YOUR GOAL
Leaving out pictures, output exactly the lines below from the one that has "Instruction: Click the red star legend icon" through the one that has "The image size is (712, 401).", and nothing else.

INFORMATION PROVIDED
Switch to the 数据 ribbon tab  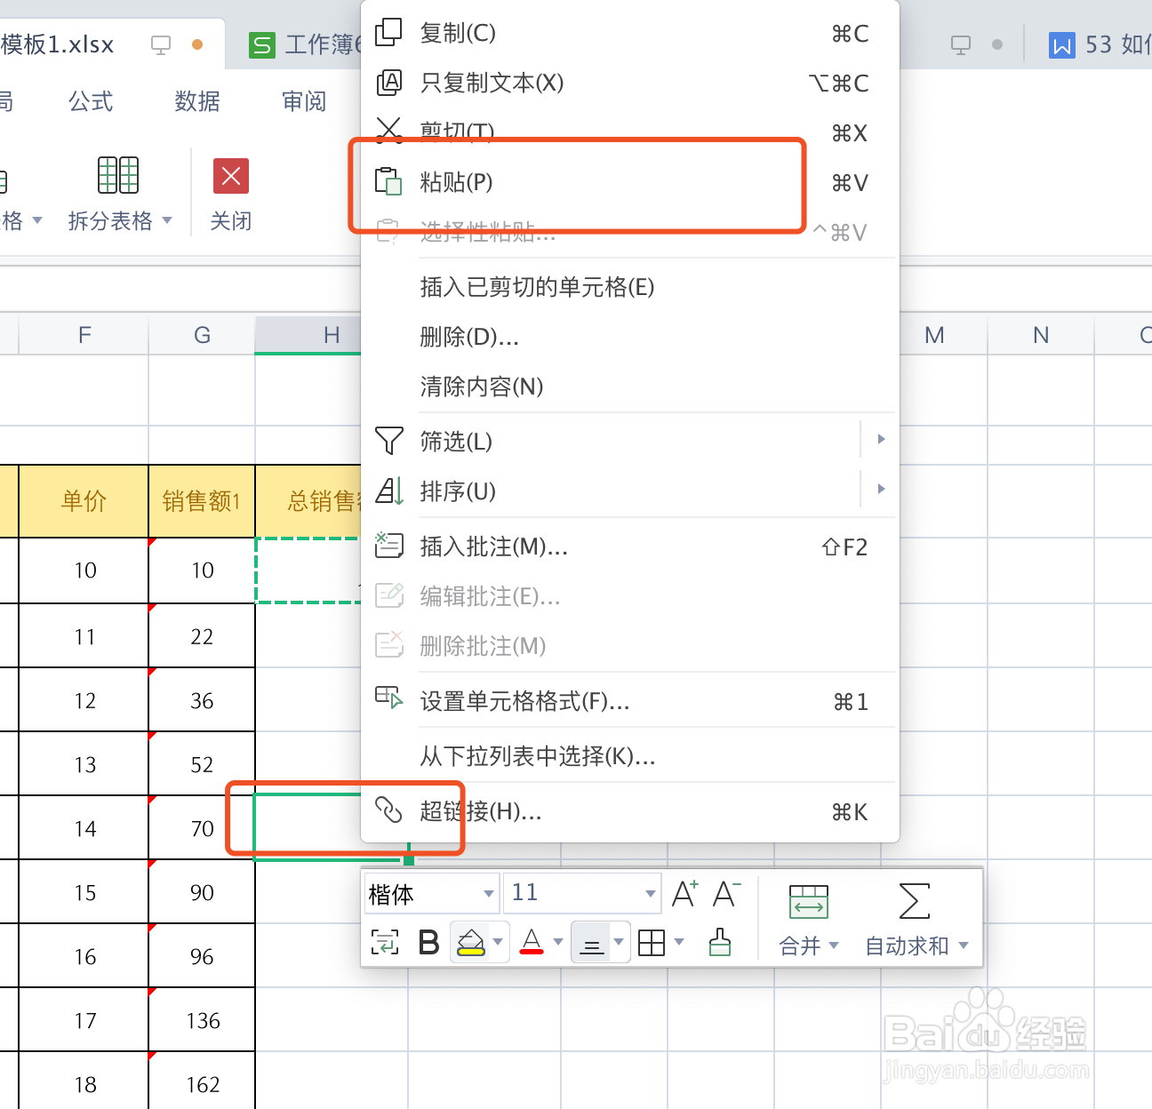tap(196, 101)
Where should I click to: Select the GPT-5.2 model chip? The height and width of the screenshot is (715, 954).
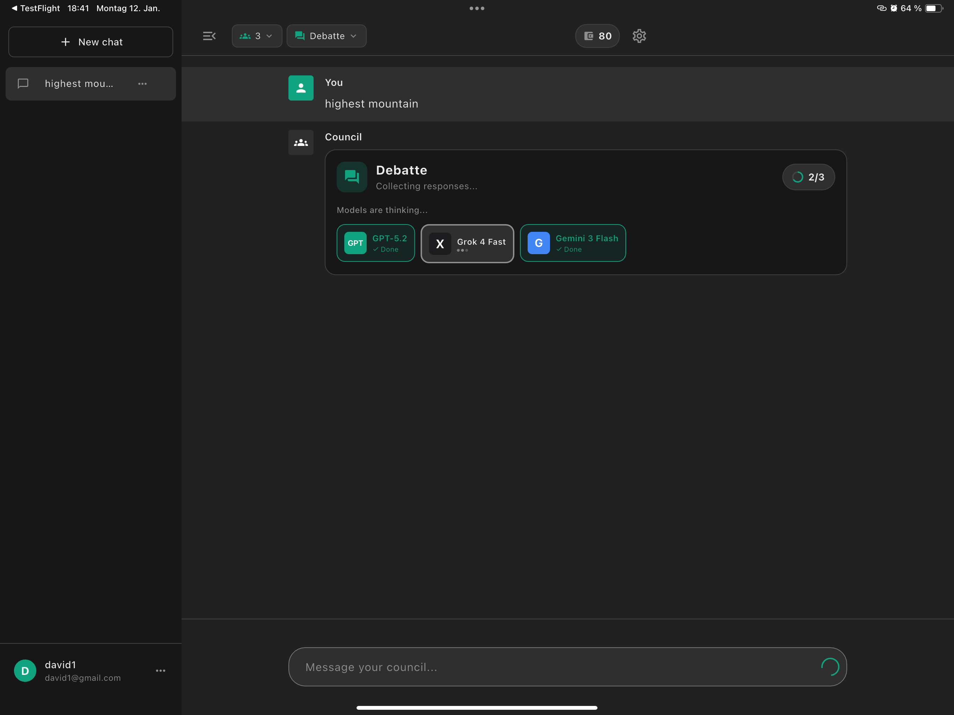tap(376, 243)
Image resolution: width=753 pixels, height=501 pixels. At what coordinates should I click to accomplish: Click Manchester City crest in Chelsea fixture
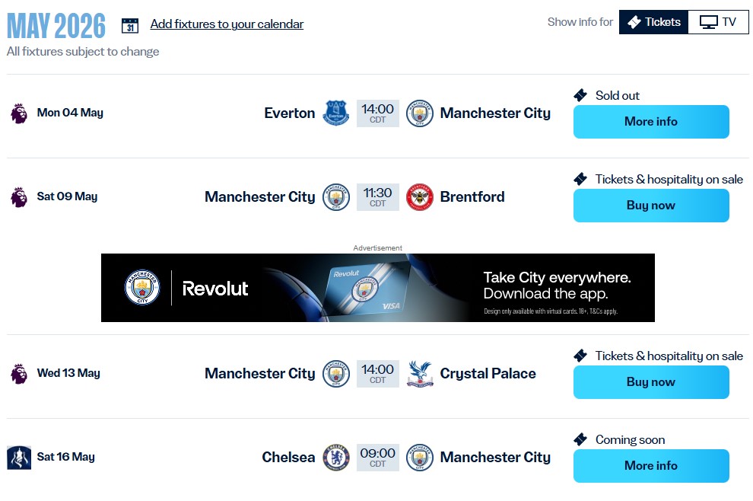[x=420, y=458]
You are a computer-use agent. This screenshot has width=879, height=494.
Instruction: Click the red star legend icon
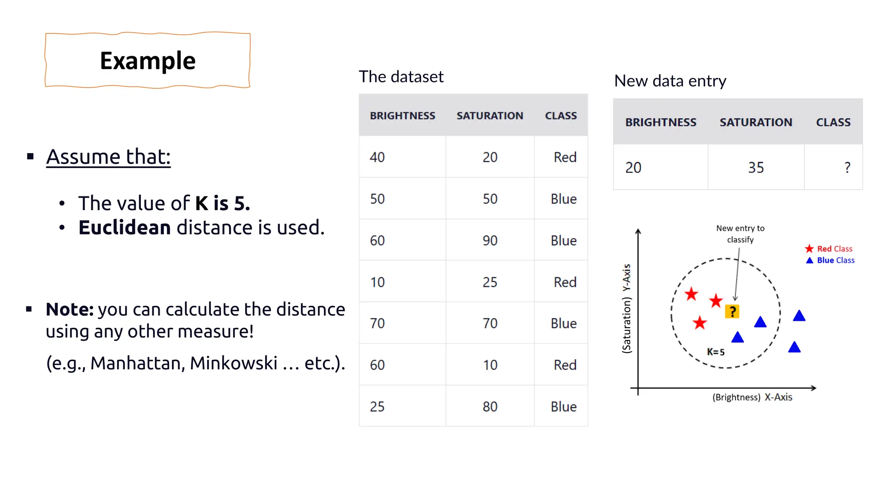[809, 249]
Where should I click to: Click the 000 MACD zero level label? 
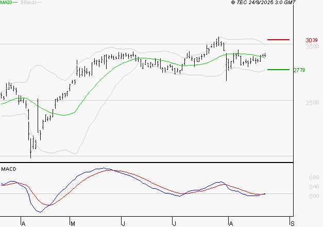coord(313,196)
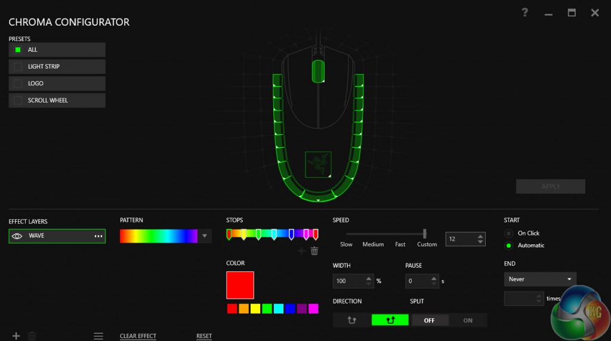This screenshot has width=611, height=341.
Task: Select the SCROLL WHEEL preset
Action: coord(57,100)
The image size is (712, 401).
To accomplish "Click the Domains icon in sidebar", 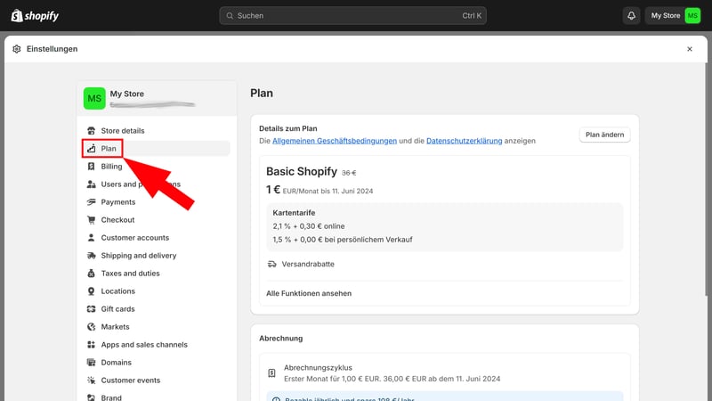I will 92,363.
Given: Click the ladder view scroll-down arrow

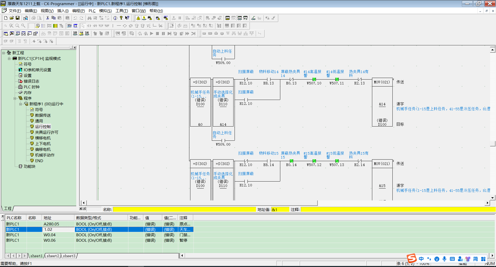Looking at the screenshot, I should click(x=492, y=198).

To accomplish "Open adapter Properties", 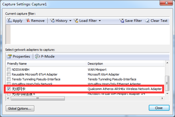I will coord(9,56).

SOLVED EXERCISE
Instruction: Click the red star legend icon
[809, 249]
Where should I click to: Click the 000 MACD zero level label? 
coord(313,196)
This screenshot has width=611, height=341.
Task: Select the SCROLL WHEEL preset
Action: coord(57,100)
The image size is (712, 401).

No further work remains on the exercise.